Set problem: Copy the lines from the line with "Where should I click to: Click the highlighted" to the line with "Viewport: 1280px width, 720px" into a numbered list, leaving out blank lines. Include only those lines.

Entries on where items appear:

════════════════════

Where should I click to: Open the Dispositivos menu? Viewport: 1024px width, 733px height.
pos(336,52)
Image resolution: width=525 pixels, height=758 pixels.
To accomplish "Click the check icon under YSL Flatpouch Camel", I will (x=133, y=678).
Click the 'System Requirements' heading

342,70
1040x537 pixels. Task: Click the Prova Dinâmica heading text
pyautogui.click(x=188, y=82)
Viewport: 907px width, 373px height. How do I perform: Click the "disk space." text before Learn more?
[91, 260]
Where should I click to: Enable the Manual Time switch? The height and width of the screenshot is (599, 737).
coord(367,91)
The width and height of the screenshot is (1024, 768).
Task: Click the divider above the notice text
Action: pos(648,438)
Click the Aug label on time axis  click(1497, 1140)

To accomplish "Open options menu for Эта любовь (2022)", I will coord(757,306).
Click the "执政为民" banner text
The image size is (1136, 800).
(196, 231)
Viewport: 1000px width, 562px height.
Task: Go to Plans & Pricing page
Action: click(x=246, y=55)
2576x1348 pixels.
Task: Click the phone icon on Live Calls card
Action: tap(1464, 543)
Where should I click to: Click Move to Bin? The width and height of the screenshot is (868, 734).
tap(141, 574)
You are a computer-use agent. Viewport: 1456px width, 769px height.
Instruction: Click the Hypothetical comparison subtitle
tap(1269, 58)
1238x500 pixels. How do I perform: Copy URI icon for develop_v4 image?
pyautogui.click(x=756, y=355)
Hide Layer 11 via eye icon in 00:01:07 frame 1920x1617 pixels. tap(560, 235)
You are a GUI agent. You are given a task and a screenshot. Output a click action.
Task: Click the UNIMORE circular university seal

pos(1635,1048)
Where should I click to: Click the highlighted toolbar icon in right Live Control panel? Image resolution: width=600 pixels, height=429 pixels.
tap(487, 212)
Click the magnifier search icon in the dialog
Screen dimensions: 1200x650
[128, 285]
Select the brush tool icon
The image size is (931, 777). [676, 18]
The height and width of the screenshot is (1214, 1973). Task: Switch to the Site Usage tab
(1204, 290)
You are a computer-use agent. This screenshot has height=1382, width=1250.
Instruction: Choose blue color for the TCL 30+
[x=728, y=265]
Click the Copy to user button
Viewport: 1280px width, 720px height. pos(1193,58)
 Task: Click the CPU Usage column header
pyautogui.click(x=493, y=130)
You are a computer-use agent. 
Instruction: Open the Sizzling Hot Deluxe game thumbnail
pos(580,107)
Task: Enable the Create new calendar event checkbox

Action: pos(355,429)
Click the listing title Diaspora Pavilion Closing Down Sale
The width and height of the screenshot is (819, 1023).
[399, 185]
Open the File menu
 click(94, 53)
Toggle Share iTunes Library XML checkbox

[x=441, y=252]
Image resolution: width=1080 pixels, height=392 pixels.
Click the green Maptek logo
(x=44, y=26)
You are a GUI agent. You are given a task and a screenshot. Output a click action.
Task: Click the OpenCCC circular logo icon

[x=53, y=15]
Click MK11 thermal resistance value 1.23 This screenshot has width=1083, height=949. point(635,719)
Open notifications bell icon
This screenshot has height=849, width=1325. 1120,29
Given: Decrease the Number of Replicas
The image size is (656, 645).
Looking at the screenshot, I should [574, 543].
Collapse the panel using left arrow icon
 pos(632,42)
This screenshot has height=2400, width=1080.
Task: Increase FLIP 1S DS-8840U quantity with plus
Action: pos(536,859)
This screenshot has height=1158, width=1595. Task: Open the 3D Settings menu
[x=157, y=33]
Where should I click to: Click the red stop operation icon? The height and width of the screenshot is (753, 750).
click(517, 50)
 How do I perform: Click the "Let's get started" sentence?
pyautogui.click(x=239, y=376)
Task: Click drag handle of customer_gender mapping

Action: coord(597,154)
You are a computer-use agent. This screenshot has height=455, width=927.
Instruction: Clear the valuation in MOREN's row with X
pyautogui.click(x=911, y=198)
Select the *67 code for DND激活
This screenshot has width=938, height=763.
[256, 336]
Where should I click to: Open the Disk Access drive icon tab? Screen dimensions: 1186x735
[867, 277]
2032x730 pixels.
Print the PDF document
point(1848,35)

════════════════════

Full response:
1. Where should I click to: Click the highlighted toolbar icon in right Live Control panel? Image resolution: width=600 pixels, height=429 pixels.
2. tap(487, 212)
3. Click the magnifier search icon in the dialog
4. Screen dimensions: 1200x650
5. [128, 285]
6. Select the brush tool icon
7. The image size is (931, 777). [676, 18]
8. The height and width of the screenshot is (1214, 1973). Task: Switch to the Site Usage tab
9. (1204, 290)
10. You are a computer-use agent. This screenshot has height=1382, width=1250.
11. Instruction: Choose blue color for the TCL 30+
12. [x=728, y=265]
13. Click the Copy to user button
14. Viewport: 1280px width, 720px height. pos(1193,58)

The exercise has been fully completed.